Through a gritted-teeth-smile all I could do was nod and say, “Of course!” As I’m sure you can imagine, that’s not what I was thinking. All that ran through my mind was, “Sure, as long as he’s not throwing an all out tantrum over a two-second, once-in-a-lifetime-picture-every-mama-needs.” I need this picture for my memories, for his senior slide show, for his future spouse I’m already praying for, for his kids to see someday. I. Need. This. Picture. But will I even get it? I hate that my mind goes here first, but this is our reality, and our family lives fully in this non-Instagram worthy world.

Change is hard for our little guy and he has no idea why. We have no idea why. In fact, we often get way too comfortable when things are in routine and his behaviors are at bay. We forget about the guardrails we have built around our son’s anxiety, safeguards in place to completely avoid meltdowns.

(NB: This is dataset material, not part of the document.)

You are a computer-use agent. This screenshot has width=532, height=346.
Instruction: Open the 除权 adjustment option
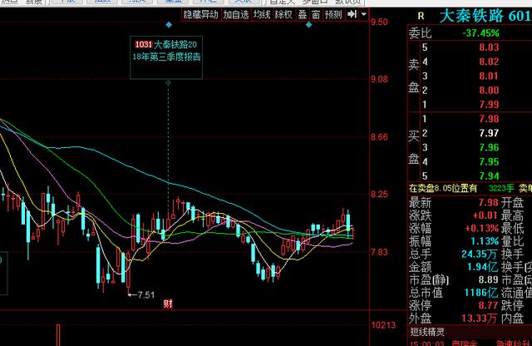click(283, 14)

Often it hits seemingly out of nowhere. This summer he had a change in childcare when he got to move up with the school-age kids due to said upcoming kindergarten start. We had settled into our new normal after about a month of smooth sailing, not thinking about the change that happened, and all of the sudden the behavior hit. Literally: he started hitting and being aggressive. This time it was accompanied by behaviors like pants wetting that we’d never even had an issue with during potty training.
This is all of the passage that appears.